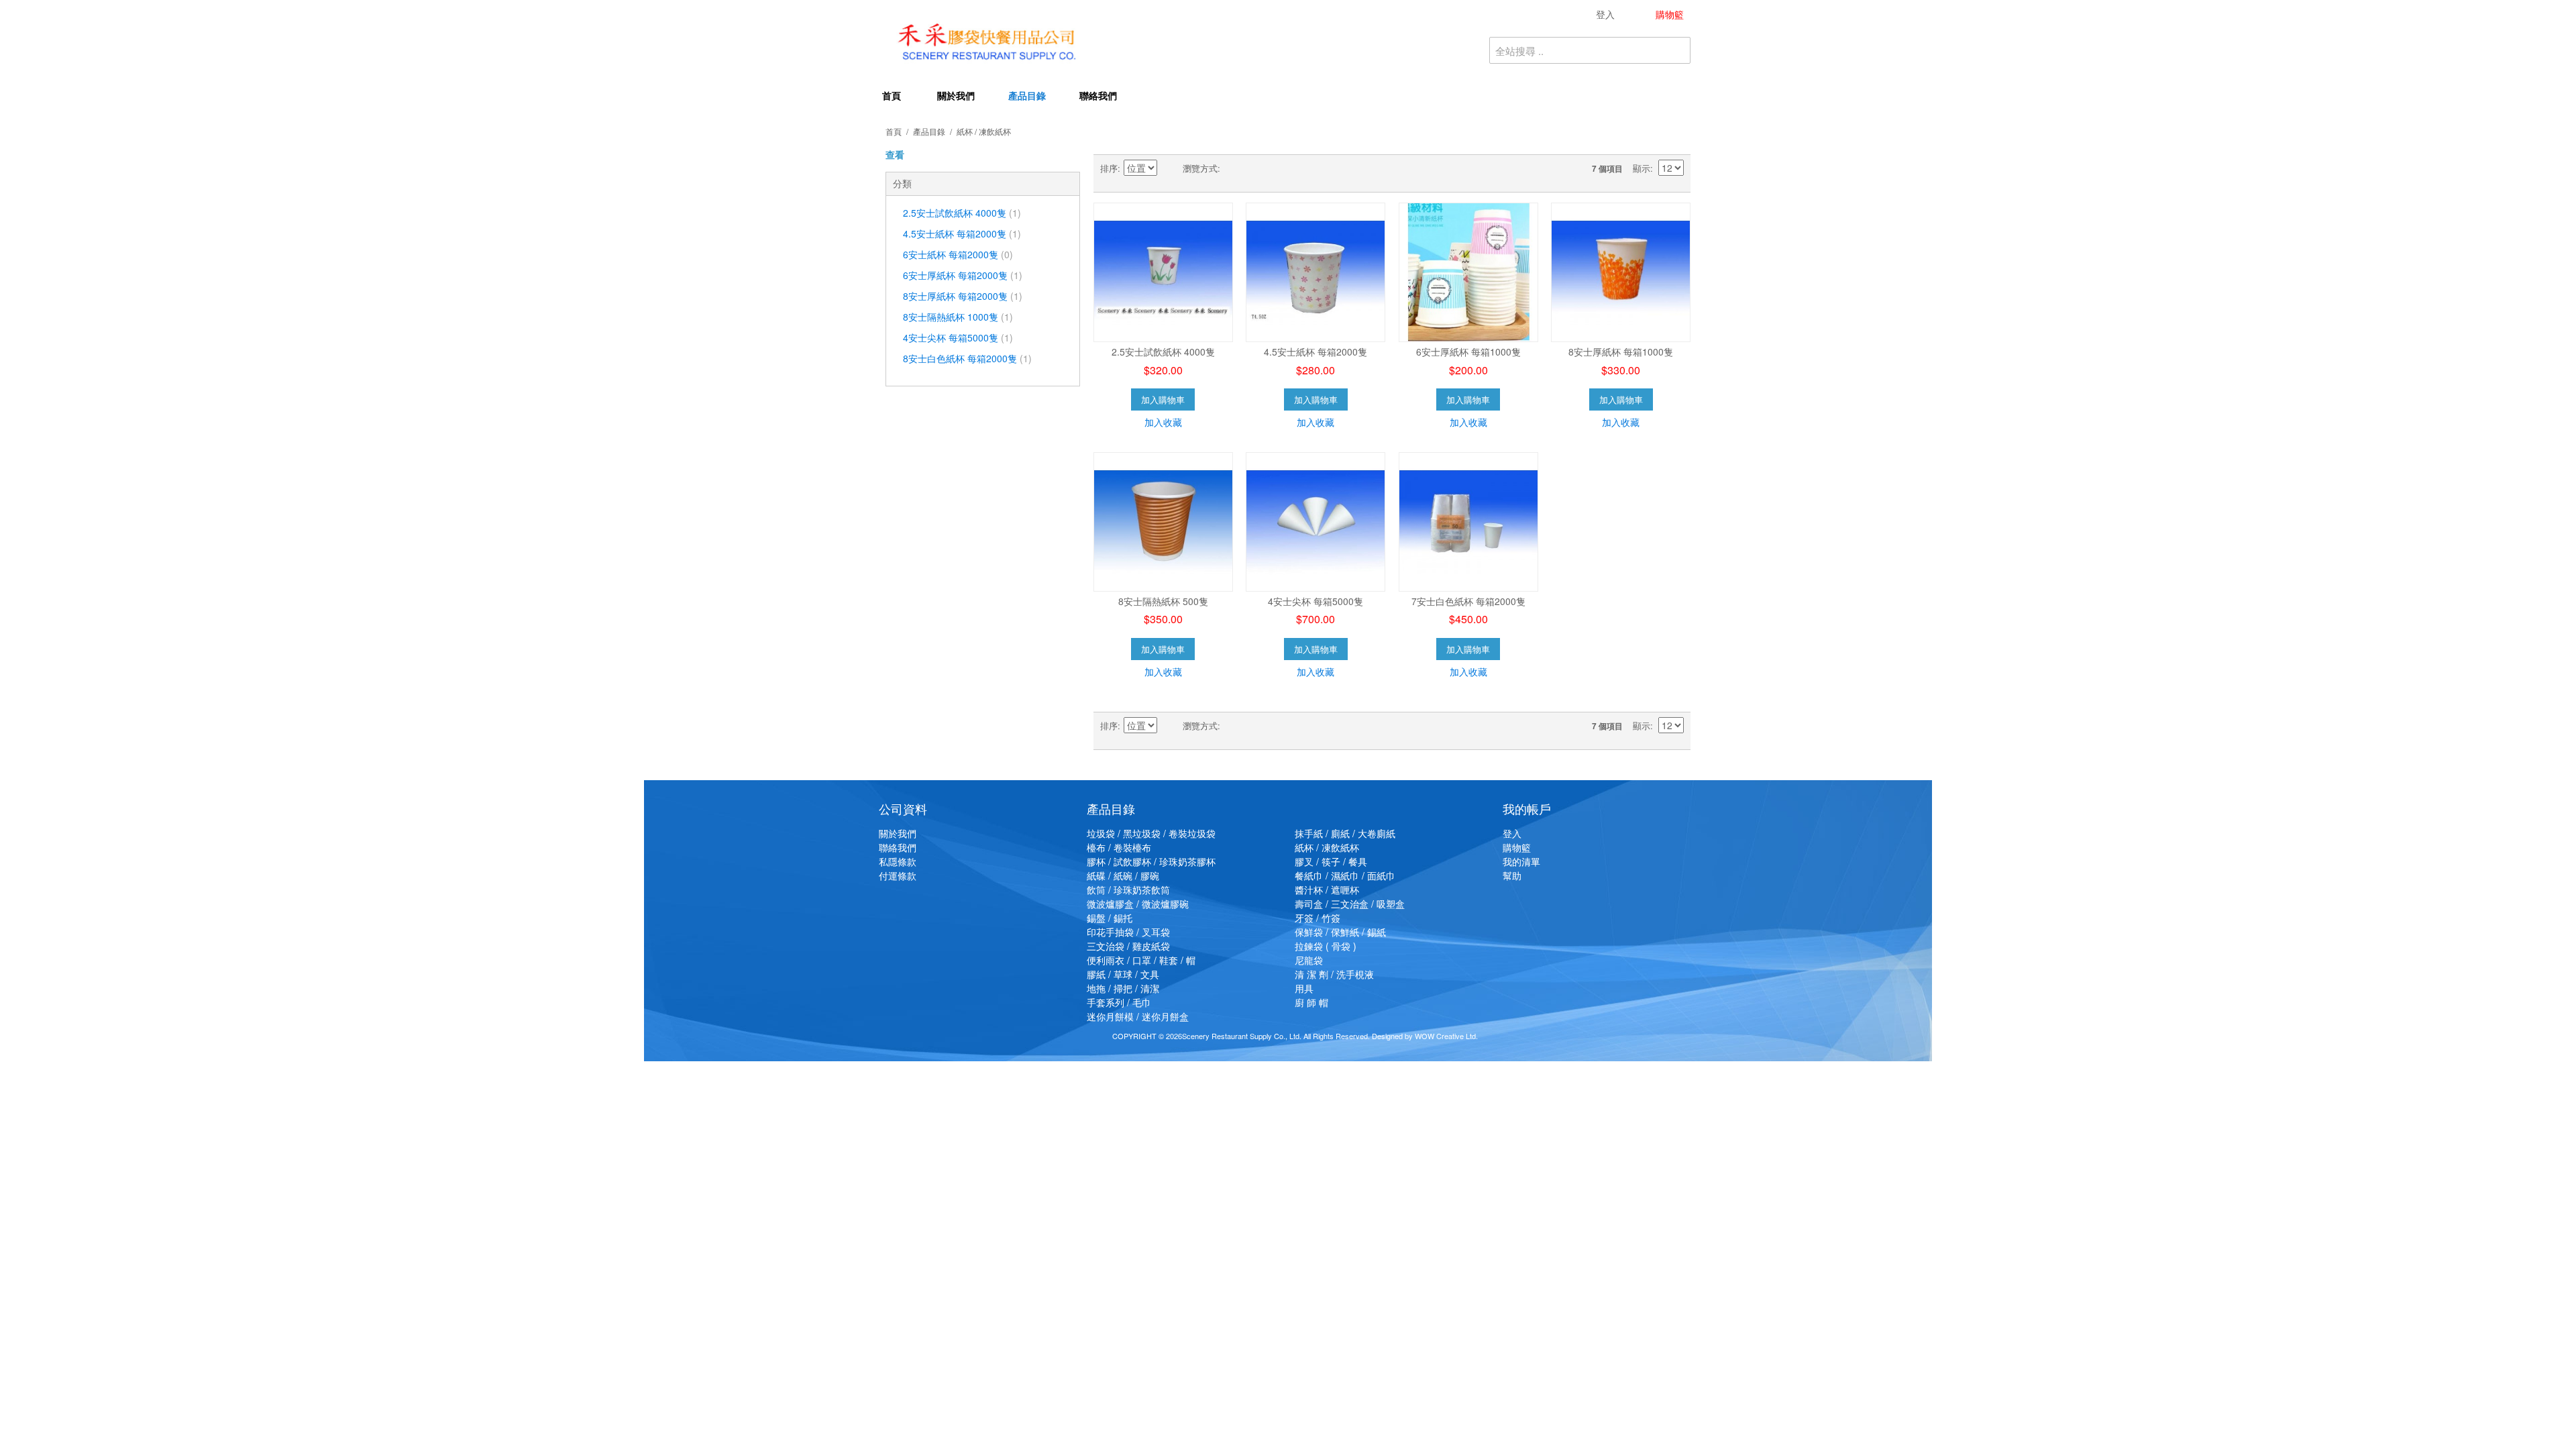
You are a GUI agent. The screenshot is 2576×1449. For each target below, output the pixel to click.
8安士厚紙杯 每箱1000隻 (1620, 351)
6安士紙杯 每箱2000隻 (958, 254)
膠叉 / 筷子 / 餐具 (1331, 861)
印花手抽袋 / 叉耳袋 (1128, 931)
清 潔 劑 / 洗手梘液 (1334, 974)
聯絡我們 (1098, 95)
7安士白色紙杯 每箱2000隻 (1468, 601)
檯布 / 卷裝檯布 (1119, 847)
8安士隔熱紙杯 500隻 (1163, 601)
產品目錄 (1027, 95)
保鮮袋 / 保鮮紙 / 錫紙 (1340, 931)
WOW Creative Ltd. (1446, 1035)
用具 (1304, 988)
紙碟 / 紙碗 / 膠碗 (1123, 875)
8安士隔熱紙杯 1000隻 (958, 316)
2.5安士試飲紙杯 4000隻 (962, 212)
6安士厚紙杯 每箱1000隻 (1468, 351)
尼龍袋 (1309, 960)
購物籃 (1517, 847)
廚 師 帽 (1311, 1002)
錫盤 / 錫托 (1109, 917)
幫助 (1512, 875)
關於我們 (956, 95)
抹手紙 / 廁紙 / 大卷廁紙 (1345, 833)
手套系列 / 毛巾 (1119, 1002)
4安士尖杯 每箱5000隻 (958, 337)
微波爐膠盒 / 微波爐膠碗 (1138, 903)
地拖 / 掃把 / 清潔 (1123, 988)
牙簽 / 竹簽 (1317, 917)
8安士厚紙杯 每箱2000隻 (962, 296)
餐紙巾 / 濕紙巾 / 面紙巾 (1345, 875)
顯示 (1641, 168)
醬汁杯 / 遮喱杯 (1327, 889)
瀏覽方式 (1200, 168)
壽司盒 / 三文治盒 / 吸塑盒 (1350, 903)
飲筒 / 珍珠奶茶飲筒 (1128, 889)
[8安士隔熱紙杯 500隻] (1163, 522)
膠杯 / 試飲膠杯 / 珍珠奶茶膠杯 (1151, 861)
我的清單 (1521, 861)
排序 (1109, 168)
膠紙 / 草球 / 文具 (1123, 974)
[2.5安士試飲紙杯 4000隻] (1163, 272)
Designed (1387, 1035)
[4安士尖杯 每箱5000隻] (1315, 522)
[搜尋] (1677, 50)
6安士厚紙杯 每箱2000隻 (962, 275)
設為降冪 (1169, 168)
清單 (1257, 168)
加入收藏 (1163, 422)
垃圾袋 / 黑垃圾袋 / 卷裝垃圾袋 (1151, 833)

ACTIVITY: Where the line holding "紙碟 / 紙碗 / 膠碗 (1123, 875)" appears in the listing above, start reproducing exactly, and end with the line holding "[搜尋] (1677, 50)".

COMPLETED TASK:
紙碟 / 紙碗 / 膠碗 (1123, 875)
8安士隔熱紙杯 1000隻 (958, 316)
2.5安士試飲紙杯 4000隻 (962, 212)
6安士厚紙杯 每箱1000隻 (1468, 351)
尼龍袋 (1309, 960)
購物籃 (1517, 847)
廚 師 帽 (1311, 1002)
錫盤 / 錫托 (1109, 917)
幫助 (1512, 875)
關於我們 (956, 95)
抹手紙 / 廁紙 / 大卷廁紙 (1345, 833)
手套系列 / 毛巾 (1119, 1002)
4安士尖杯 每箱5000隻 (958, 337)
微波爐膠盒 / 微波爐膠碗 (1138, 903)
地拖 / 掃把 / 清潔 (1123, 988)
牙簽 / 竹簽 (1317, 917)
8安士厚紙杯 每箱2000隻 (962, 296)
餐紙巾 / 濕紙巾 / 面紙巾 (1345, 875)
顯示 (1641, 168)
醬汁杯 / 遮喱杯 (1327, 889)
瀏覽方式 (1200, 168)
壽司盒 / 三文治盒 / 吸塑盒 (1350, 903)
飲筒 / 珍珠奶茶飲筒 (1128, 889)
[8安士隔熱紙杯 500隻] (1163, 522)
膠杯 / 試飲膠杯 / 珍珠奶茶膠杯 (1151, 861)
我的清單 (1521, 861)
排序 (1109, 168)
膠紙 / 草球 / 文具 (1123, 974)
[2.5安士試飲紙杯 4000隻] (1163, 272)
Designed (1387, 1035)
[4安士尖杯 每箱5000隻] (1315, 522)
[搜尋] (1677, 50)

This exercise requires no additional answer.